Pero la sorpresa que nos llevamos en el interior proviene del generoso espacio que ofrece a sus ocupantes. Volkswagen los llama «Open Space», ya que es un espacio abierto que ofrece asientos delanteros con certificación AGR que son muy cómodos. Y donde terminamos ganando es en las plazas traseras, muy espaciosas para su cabeza y piernas, y con la ventaja adicional de tener un piso completamente plano, sin túnel de transmisión.

El maletero del modelo también parece generoso gracias a sus 543 litros, que pueden llegar a los 1.575 litros abatiendo la segunda fila de asientos. Es curioso que tenga esa capacidad si tenemos en cuenta que el motor eléctrico está en posición trasera y que mueve ese eje exclusivamente (todos los ID.4 excepto la GTX son de propulsión). Aunque claro, ya anticipábamos que este bloque destacaba por su reducido tamaño que le permitía caber en una bolsa deportiva.

Y ahí es donde comienza la compleja gama del Volkswagen ID.4, uno de los puntos que más le costará asimilar al usuario. Porque esta muestra se ofrece con dos tamaños de batería y hasta cinco niveles de potencia. El ID.4 Pure es el que tiene la batería de 52 kWh y ofrece una autonomía de hasta 340 kilómetros. Estará disponible en una versión básica con 149 hp (109 kW) y con el Pure Performance que eleva la potencia a 170 hp (125 kW).

Por otro lado, están los ID.4 Pro con la batería de 77 kWh y hasta 520 kilómetros de autonomía. También se ofrece con dos niveles de potencia, 174 CV (128 kW) para el modelo normal y hasta 204 CV (150 kW) para el Pro Performance. Posteriormente llegará la única versión con tracción total, el Volkswagen ID.4 GTX, que añade un segundo motor eléctrico en posición de avance para mover ese eje y lograr una potencia combinada de 306 CV (225 kW). No hace falta decir que irá con la batería grande como la Pro.

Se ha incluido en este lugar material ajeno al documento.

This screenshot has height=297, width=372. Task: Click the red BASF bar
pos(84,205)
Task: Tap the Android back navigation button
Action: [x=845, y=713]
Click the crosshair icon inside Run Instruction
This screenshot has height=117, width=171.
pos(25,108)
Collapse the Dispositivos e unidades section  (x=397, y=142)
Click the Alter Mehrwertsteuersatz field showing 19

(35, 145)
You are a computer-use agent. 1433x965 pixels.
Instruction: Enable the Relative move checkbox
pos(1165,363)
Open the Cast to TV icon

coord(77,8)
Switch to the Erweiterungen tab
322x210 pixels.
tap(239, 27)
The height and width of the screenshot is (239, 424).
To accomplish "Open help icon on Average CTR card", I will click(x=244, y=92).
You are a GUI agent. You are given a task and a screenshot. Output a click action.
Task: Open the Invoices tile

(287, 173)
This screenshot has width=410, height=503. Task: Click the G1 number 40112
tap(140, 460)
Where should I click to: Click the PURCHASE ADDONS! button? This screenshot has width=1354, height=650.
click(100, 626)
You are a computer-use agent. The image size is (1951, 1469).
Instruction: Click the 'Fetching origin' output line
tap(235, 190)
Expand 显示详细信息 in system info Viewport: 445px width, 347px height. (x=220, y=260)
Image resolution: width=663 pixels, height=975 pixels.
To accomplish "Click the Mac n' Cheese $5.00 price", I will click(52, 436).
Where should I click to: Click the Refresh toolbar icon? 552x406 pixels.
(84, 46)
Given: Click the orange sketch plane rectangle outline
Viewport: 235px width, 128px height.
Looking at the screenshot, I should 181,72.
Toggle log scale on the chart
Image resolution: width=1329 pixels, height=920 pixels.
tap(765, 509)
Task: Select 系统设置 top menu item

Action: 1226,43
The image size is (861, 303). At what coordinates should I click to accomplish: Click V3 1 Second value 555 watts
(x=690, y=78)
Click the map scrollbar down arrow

La complejidad se acentúa a la hora de elegir equipos. Los acabados Pure Performance, City y Style están disponibles para la batería pequeña. Con la batería de mayor capacidad están las Pro Performance, Life, Business y Max. Con motivo de su llegada, también están las ediciones especiales de lanzamiento 1ª y 1ª Max. Como decimos, los elementos en cada uno y las necesidades del usuario deben estudiarse bien para tomar una buena decisión.

Sin haber llegado todavía todas las versiones del Volkswagen ID.4 (solo quedan las Performance, tendremos que esperar a las Pure y Pro «solo») se anuncia un precio de salida de 38.085 euros. Esta tarifa no incluye ningún tipo de campaña, descuento o ayudas de compra como el plan MOVES; la marca calcula que con todo ello se podrá bajar de los 30.000 euros. En el otro lado de la balanza, hay que decir que el ID.4 Pro Performance más equipado tiene un PVP de 55.145 euros, aunque lleva todo lo que puede llevar este modelo.